If you don't innovate, software is not the right industry for you

I spent most of today working with engineering team.  We were talking about redesigning one of our 6-year-old UI pages, and there was a question from an engineer:
Engineer: There must have been a reason why we made a decision to go with the current design.  It probably was designed to meet customer request [and therefore it must have been the right decision].
He was explaining why options on the UI page must have ended up being the way it is today.  Some customer interaction through somebody, probably product management team, must have driven the requirement to create the UI page that we have today.  He's probably correct.  But he missed a crucial point about software business.  It's that there is no staying still in software business.
If you see this in your software company,
RUN AWAY NOW
Everything evolves constantly in software business.  Nothing stays in one place.  CPU power per cost increases, new product gets introduced, consumer taste changes and all vendors innovate like hell.  In the software industry, if you have a stale product, you are in fact getting behind.  Either you innovate and make head ways or you fail to innovate and get deteriorated then perish.  There is no such thing as staying 'on the course' to maintain the status quo in software business.

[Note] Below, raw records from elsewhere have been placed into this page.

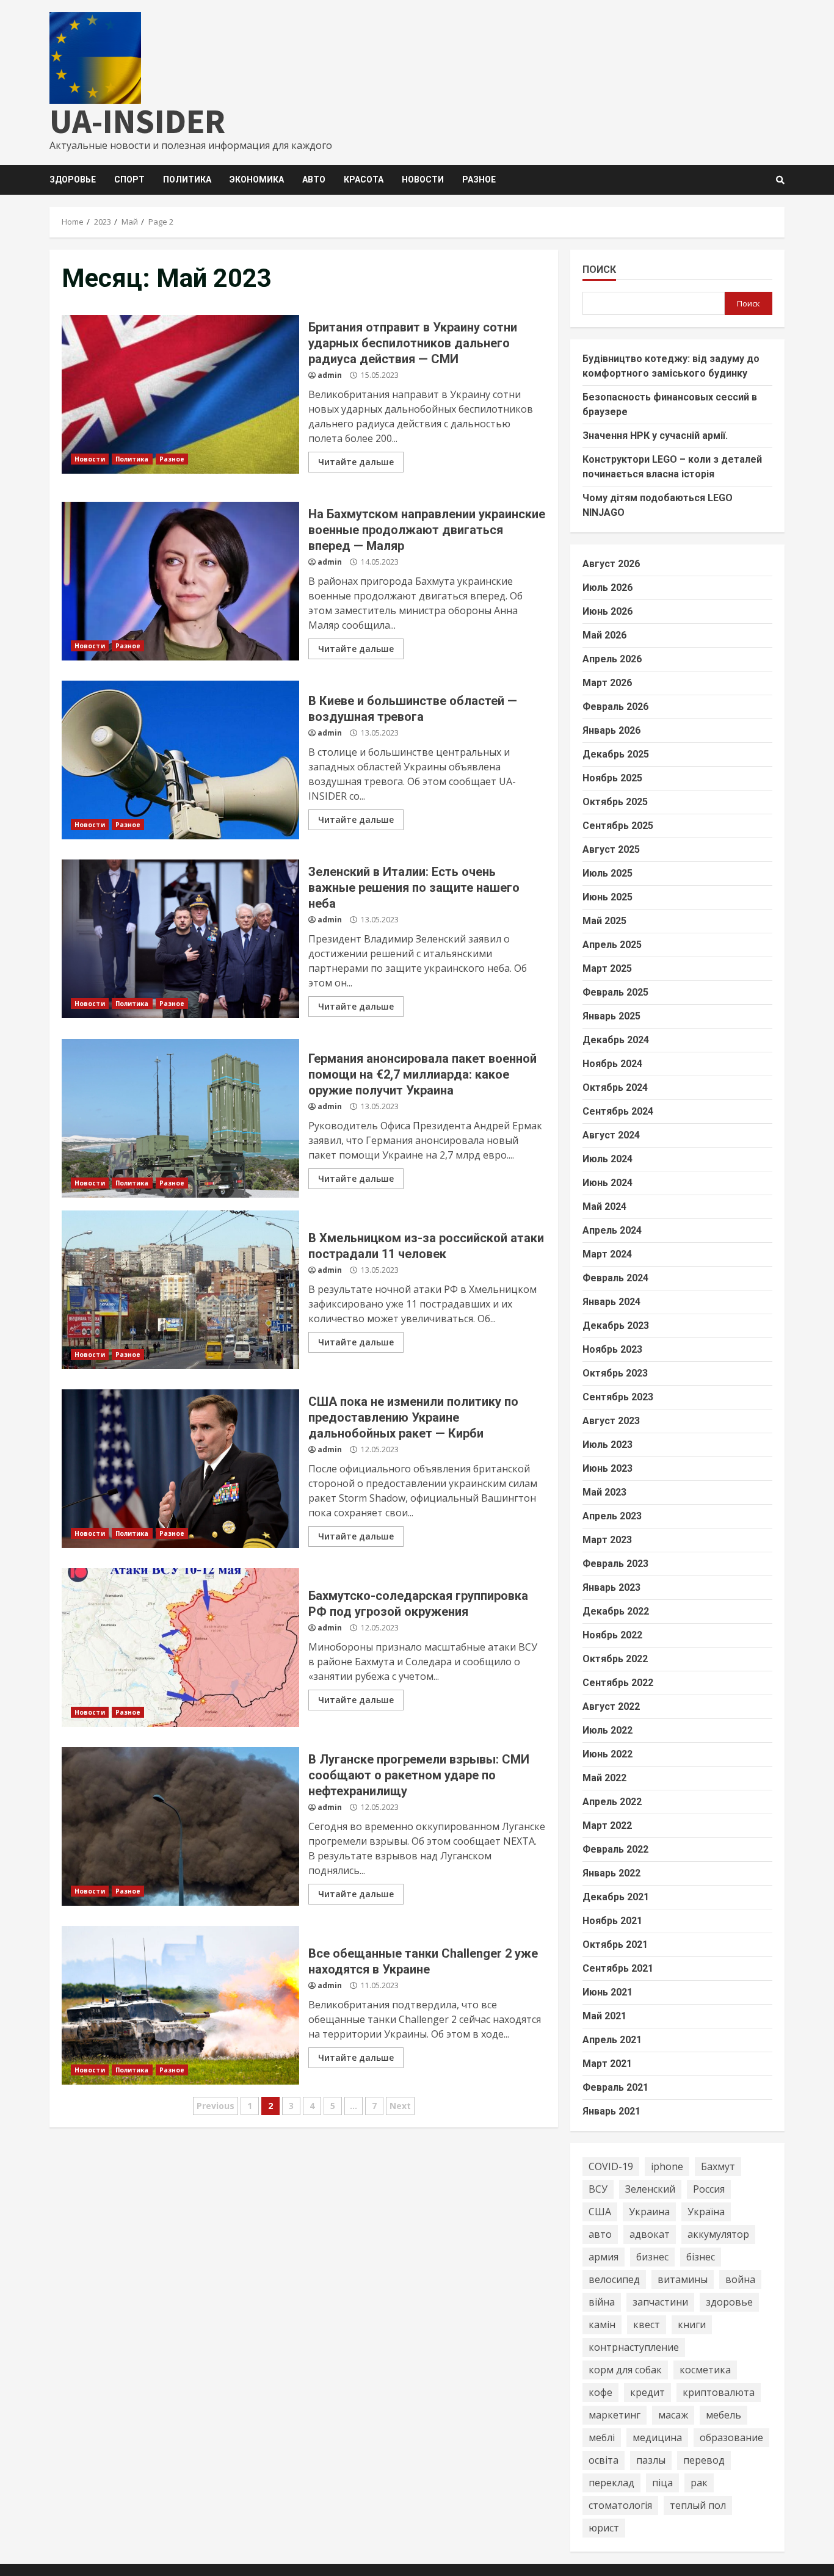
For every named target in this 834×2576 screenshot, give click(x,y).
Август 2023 (611, 1421)
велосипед (614, 2279)
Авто (313, 179)
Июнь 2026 (607, 611)
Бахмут (718, 2166)
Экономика (257, 179)
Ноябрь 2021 (612, 1921)
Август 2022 (611, 1706)
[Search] (780, 180)
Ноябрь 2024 (612, 1063)
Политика (187, 179)
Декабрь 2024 (615, 1040)
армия (603, 2256)
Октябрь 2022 (615, 1659)
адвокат (649, 2234)
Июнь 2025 (607, 897)
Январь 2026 (611, 730)
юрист (604, 2527)
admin (329, 375)
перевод (704, 2460)
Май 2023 (604, 1492)
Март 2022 (607, 1825)
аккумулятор (718, 2234)
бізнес (700, 2256)
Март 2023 (607, 1540)
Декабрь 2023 (615, 1325)
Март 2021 (607, 2063)
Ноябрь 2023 (612, 1349)
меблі (602, 2437)
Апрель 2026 (612, 659)
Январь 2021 (611, 2111)
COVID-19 (611, 2166)
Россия (709, 2189)
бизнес (652, 2256)
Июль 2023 (607, 1444)
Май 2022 (604, 1778)
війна (602, 2302)
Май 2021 (604, 2016)
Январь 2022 (611, 1873)
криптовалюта (719, 2392)
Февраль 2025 (615, 992)
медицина (657, 2437)
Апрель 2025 (612, 944)
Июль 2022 (607, 1730)
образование (731, 2437)
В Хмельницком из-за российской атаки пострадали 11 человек (180, 1289)
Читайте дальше (356, 462)
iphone (667, 2166)
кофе (600, 2392)
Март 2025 (607, 968)
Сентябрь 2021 (617, 1968)
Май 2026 (604, 635)
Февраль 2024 (615, 1278)
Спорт (129, 179)
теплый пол (698, 2505)
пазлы (650, 2460)
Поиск (599, 269)
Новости (423, 179)
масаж (673, 2415)
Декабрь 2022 (615, 1611)
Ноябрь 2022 (612, 1635)
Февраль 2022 (615, 1849)
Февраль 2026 (615, 706)
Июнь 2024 (607, 1183)
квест (646, 2324)
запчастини (660, 2302)
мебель (723, 2415)
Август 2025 (611, 849)
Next (400, 2105)
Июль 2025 (607, 873)
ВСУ (598, 2189)
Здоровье (72, 179)
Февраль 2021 (615, 2087)
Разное (479, 179)
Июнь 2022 (607, 1754)
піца (662, 2482)
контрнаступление (634, 2347)
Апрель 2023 (612, 1516)
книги (692, 2324)
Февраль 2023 (615, 1563)
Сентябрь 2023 (617, 1397)
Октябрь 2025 (615, 802)
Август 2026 (611, 564)
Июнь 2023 (607, 1468)
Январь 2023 (611, 1587)
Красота (363, 179)
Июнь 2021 (607, 1992)
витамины (683, 2279)
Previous (215, 2105)
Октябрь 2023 (615, 1373)
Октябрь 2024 (615, 1087)
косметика (705, 2369)
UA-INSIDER (137, 120)
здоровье (729, 2302)
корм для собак (625, 2369)
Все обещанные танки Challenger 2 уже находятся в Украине (180, 2005)
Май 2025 (604, 921)
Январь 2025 (611, 1016)
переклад (611, 2482)
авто (600, 2234)
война (740, 2279)
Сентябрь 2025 (617, 825)
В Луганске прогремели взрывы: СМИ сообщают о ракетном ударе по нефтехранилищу (180, 1826)
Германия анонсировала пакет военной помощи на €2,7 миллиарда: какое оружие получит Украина (180, 1118)
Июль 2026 (607, 587)
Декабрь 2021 (615, 1897)
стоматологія (620, 2505)
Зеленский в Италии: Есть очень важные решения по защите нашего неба (180, 938)
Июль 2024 (607, 1159)
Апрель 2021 (612, 2040)
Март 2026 (607, 683)
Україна (706, 2211)
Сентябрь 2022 (617, 1682)
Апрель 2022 (612, 1801)
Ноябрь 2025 (612, 778)
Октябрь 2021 (615, 1944)
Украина (649, 2211)
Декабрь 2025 (615, 754)
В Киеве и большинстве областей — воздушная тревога (180, 760)
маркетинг (614, 2415)
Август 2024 (611, 1135)
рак (699, 2482)
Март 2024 (607, 1254)
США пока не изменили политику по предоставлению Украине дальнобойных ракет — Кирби (180, 1468)
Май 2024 (604, 1206)
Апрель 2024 (612, 1230)
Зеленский (650, 2189)
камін (602, 2324)
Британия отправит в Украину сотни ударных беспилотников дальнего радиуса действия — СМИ (180, 394)
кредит (647, 2392)
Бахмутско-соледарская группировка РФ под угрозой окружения (180, 1647)
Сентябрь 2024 (617, 1111)
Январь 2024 (611, 1302)
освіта (603, 2460)
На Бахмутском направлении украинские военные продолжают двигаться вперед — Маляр (180, 581)
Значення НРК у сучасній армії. (655, 435)
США (600, 2211)
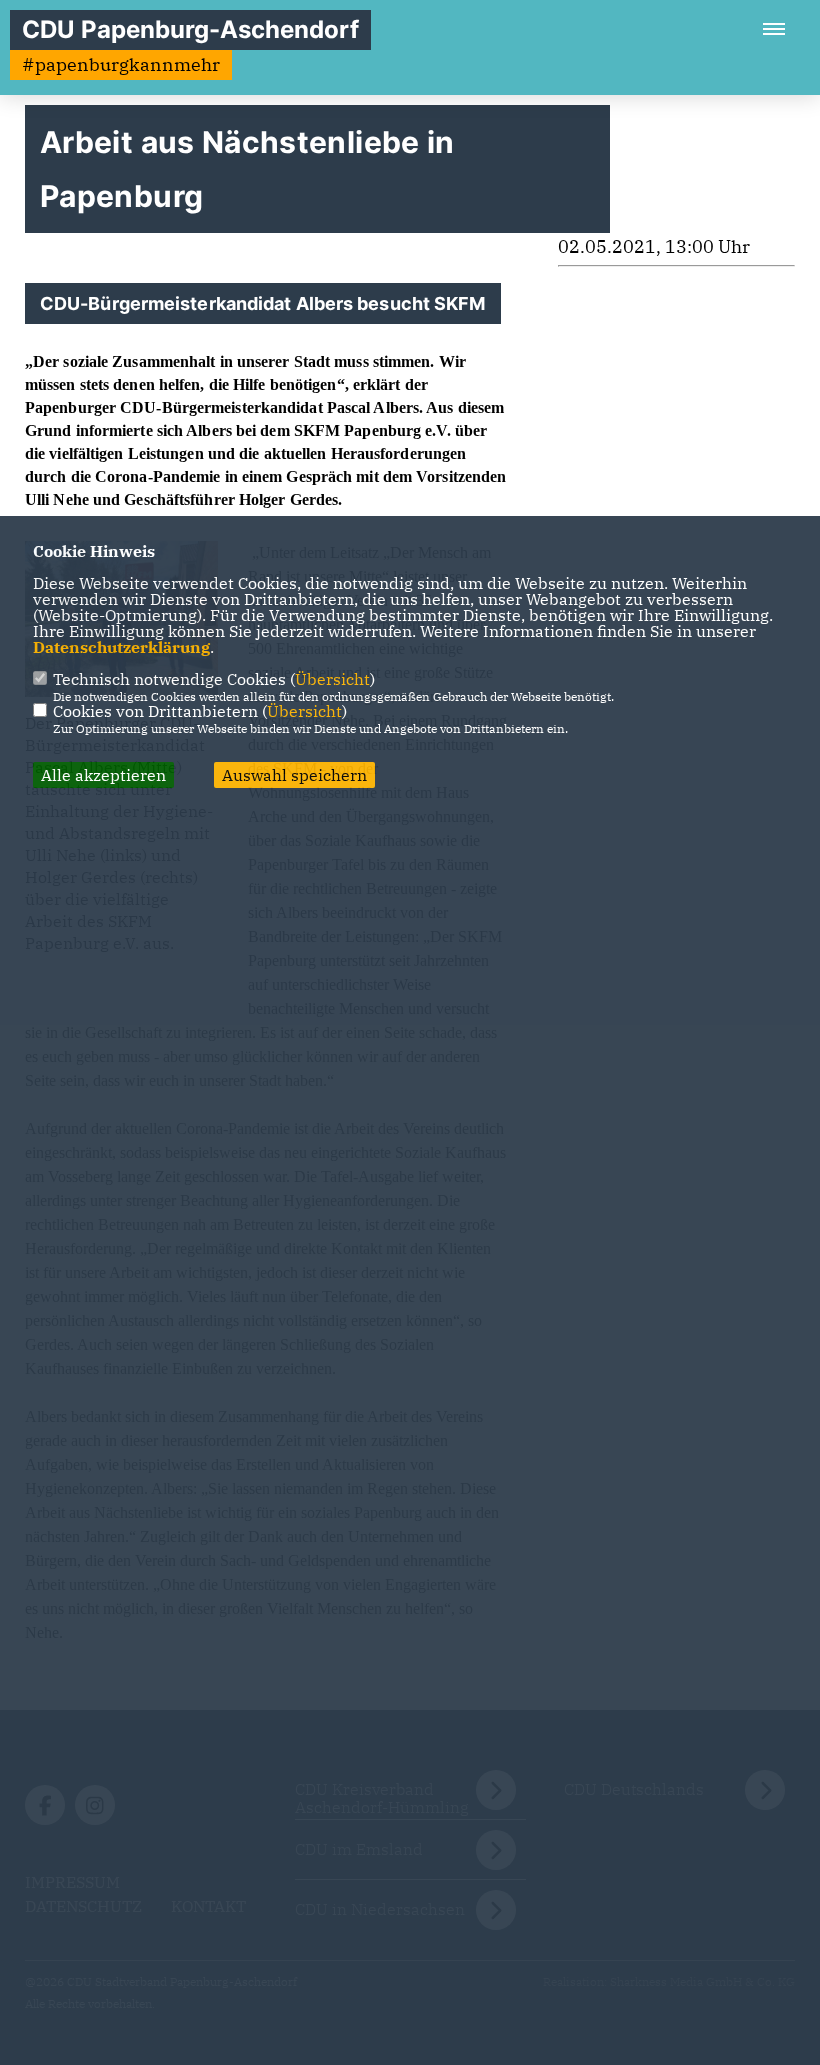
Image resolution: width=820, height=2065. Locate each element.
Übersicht (332, 679)
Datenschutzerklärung (121, 647)
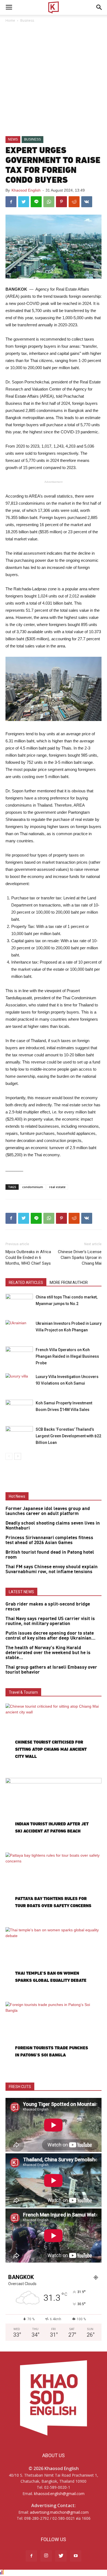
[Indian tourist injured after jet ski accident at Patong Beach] (53, 1813)
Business (27, 20)
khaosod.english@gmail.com (59, 2493)
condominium (32, 1187)
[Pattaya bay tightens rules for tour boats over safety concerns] (53, 1887)
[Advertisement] (53, 79)
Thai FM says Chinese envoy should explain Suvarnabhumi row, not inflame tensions (51, 1569)
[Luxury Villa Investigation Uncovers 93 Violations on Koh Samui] (19, 1382)
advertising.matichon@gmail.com (59, 2512)
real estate (57, 1187)
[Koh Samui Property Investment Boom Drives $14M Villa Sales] (19, 1409)
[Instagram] (46, 2555)
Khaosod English (26, 190)
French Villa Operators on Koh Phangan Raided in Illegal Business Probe (67, 1356)
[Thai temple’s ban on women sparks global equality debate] (53, 1962)
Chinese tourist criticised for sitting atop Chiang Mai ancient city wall (51, 1749)
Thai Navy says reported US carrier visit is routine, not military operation (50, 1621)
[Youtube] (75, 2555)
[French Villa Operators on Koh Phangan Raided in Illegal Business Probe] (19, 1355)
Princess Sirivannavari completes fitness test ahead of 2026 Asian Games (49, 1540)
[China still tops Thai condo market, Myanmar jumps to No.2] (19, 1303)
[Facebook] (31, 2555)
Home (10, 20)
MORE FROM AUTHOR (69, 1282)
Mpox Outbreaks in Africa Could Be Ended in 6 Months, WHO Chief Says (28, 1257)
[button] (99, 7)
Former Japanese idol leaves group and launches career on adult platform (47, 1511)
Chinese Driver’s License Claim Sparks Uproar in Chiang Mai (80, 1257)
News (13, 139)
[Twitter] (60, 2555)
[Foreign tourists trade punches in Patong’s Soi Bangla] (53, 2037)
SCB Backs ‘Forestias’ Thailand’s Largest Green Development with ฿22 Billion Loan (68, 1436)
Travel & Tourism (23, 1692)
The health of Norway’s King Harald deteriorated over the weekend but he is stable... (48, 1652)
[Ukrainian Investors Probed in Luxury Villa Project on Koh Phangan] (19, 1329)
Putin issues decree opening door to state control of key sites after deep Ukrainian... (50, 1636)
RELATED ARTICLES (26, 1282)
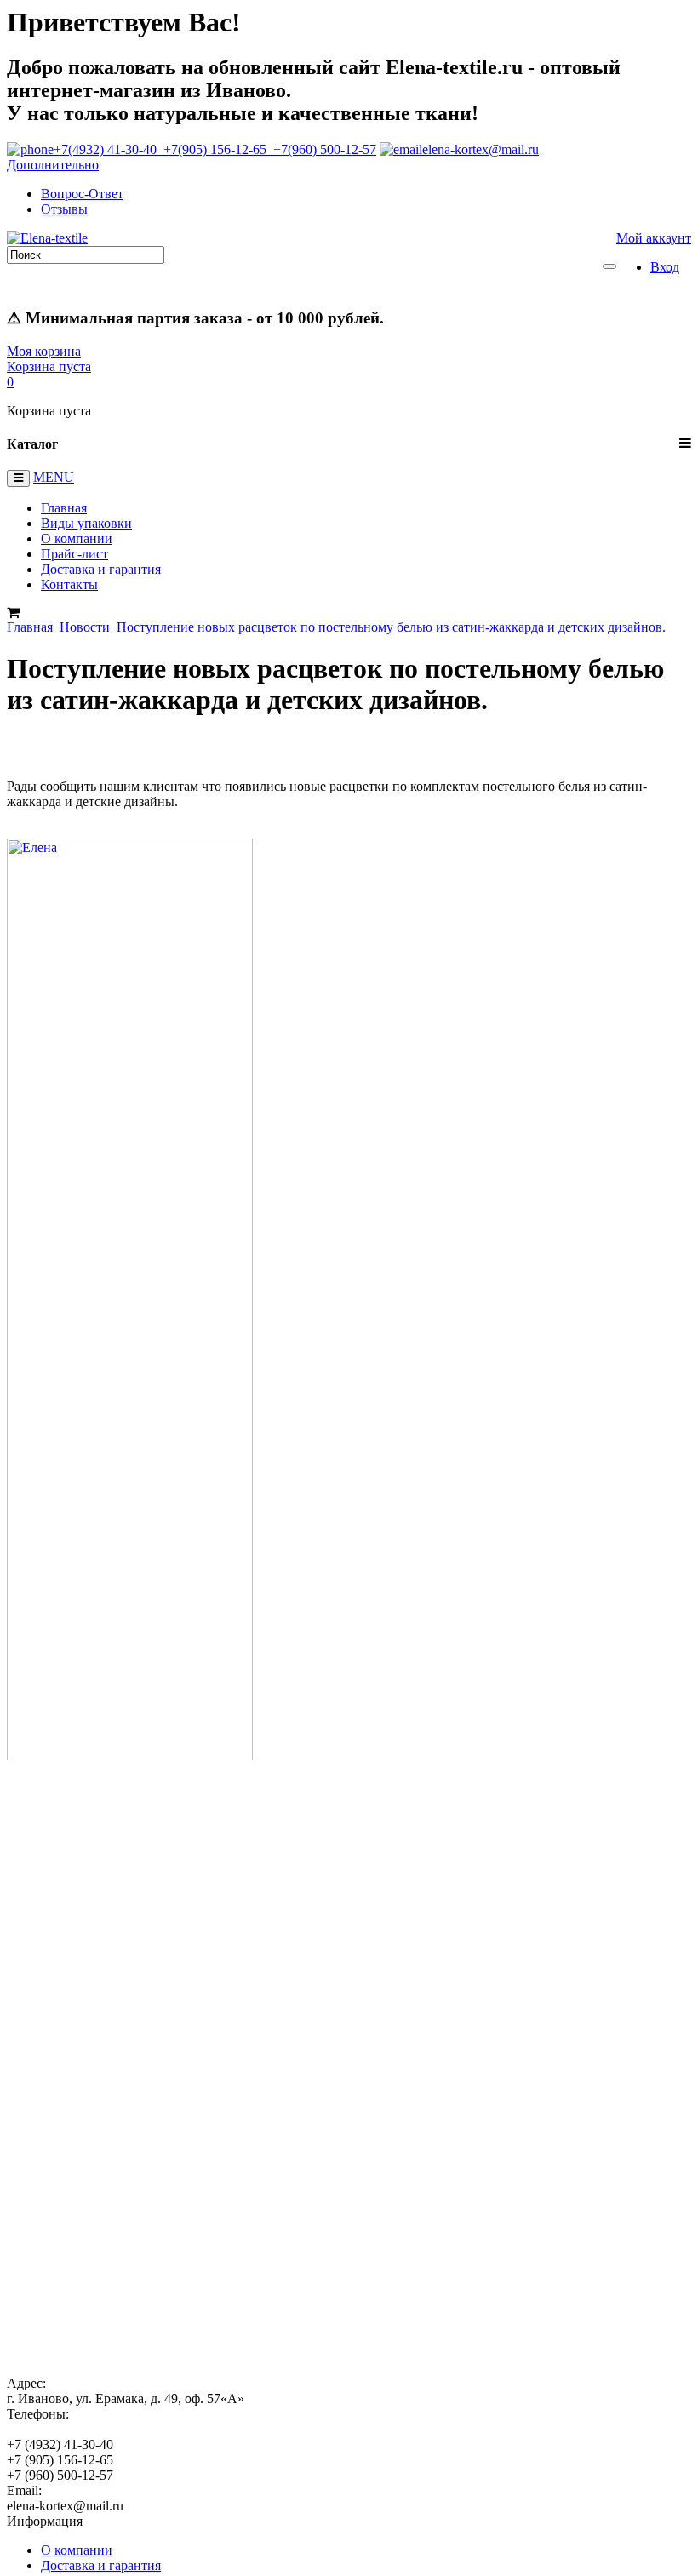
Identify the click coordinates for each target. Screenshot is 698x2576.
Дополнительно (53, 164)
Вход (664, 267)
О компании (76, 538)
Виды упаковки (86, 523)
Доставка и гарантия (101, 569)
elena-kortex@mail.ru (480, 149)
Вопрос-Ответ (82, 193)
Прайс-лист (74, 554)
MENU (53, 477)
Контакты (69, 584)
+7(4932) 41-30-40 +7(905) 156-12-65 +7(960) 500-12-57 (215, 149)
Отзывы (64, 209)
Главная (64, 508)
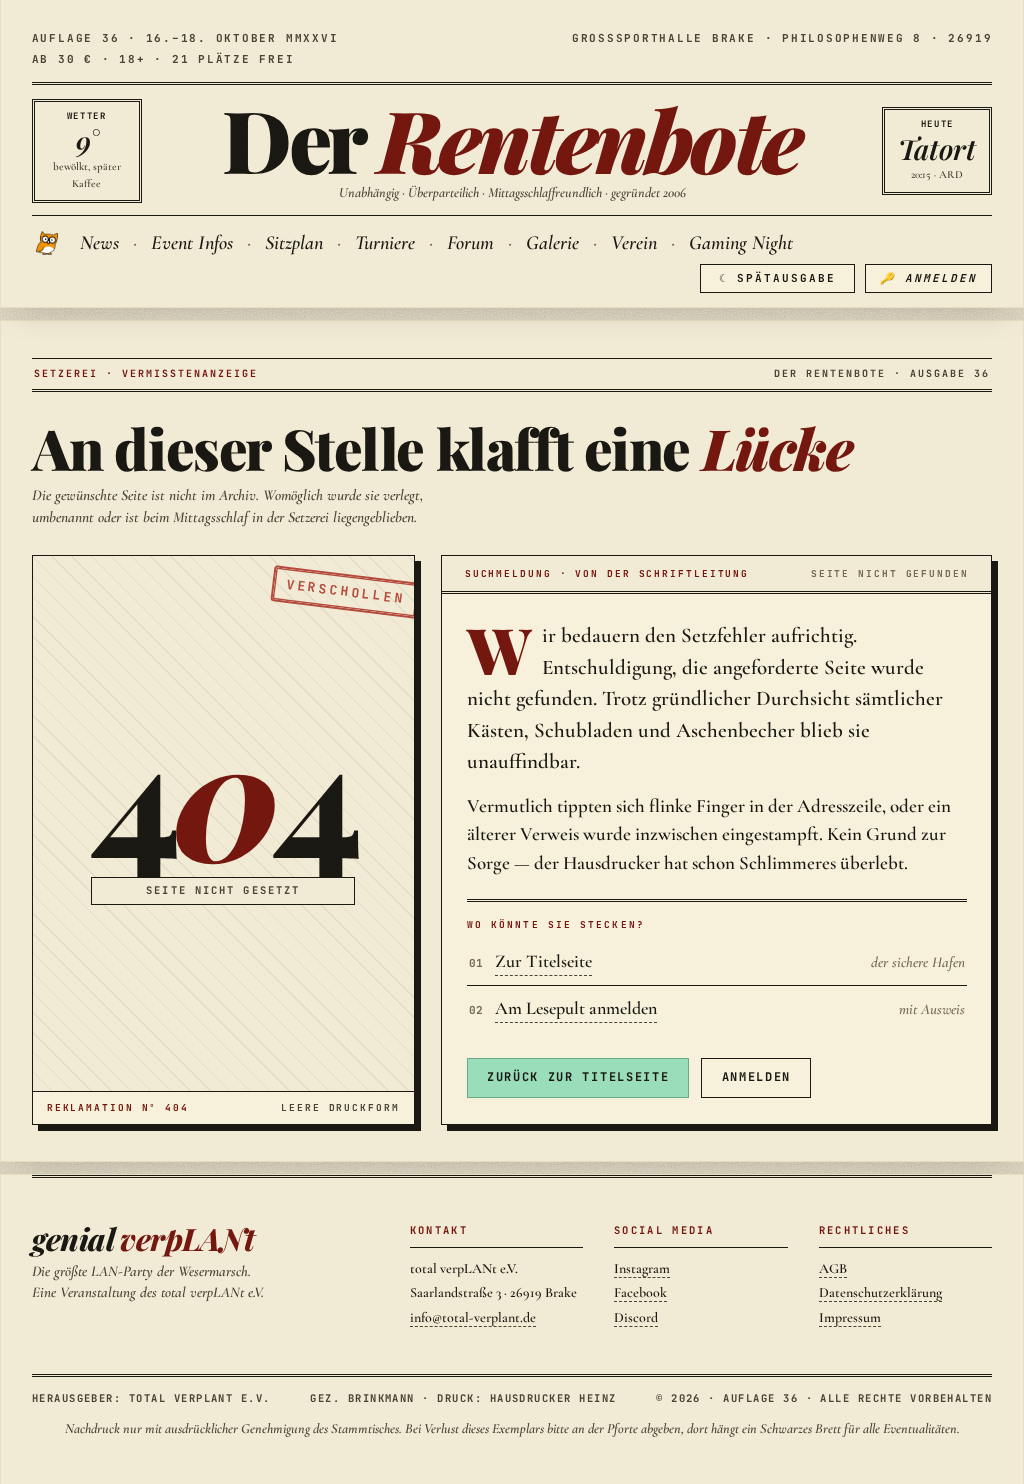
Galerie (552, 243)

And the speed of innovation has been increasing.  We now expect software to be updated constantly, not in every 6 to 9 month cycle.  With iPhone App Store and hosted services (SaaS), we download updated application every week.  Testing out the new feature from the latest update made a few days ago is a new norm in software business.

This becomes evident if you look at today's webpage and compare that with web pages from several years ago.  Take a look at how Yahoo page used to look back in 2004:


You'll notice that the page looks static from today's standard.  Widgets are not updating with up-to-minute updates via AJAX and page is not refreshing as and when my friend shares something about the page.  Thanks to Facebook, Twitter and Google, we come to expect that our web pages get updated in real-time and act like applications.  In fact, the line is really getting blurred between application and web pages.  Most mobile applications are web pages that are custom built for the device platform.  At the same time, web pages are becoming more like applications where they react to user events and push out latest updates.

Because everything is changing, if anyone who wants to stay in the market must change.  If you are standing still, you are getting behind.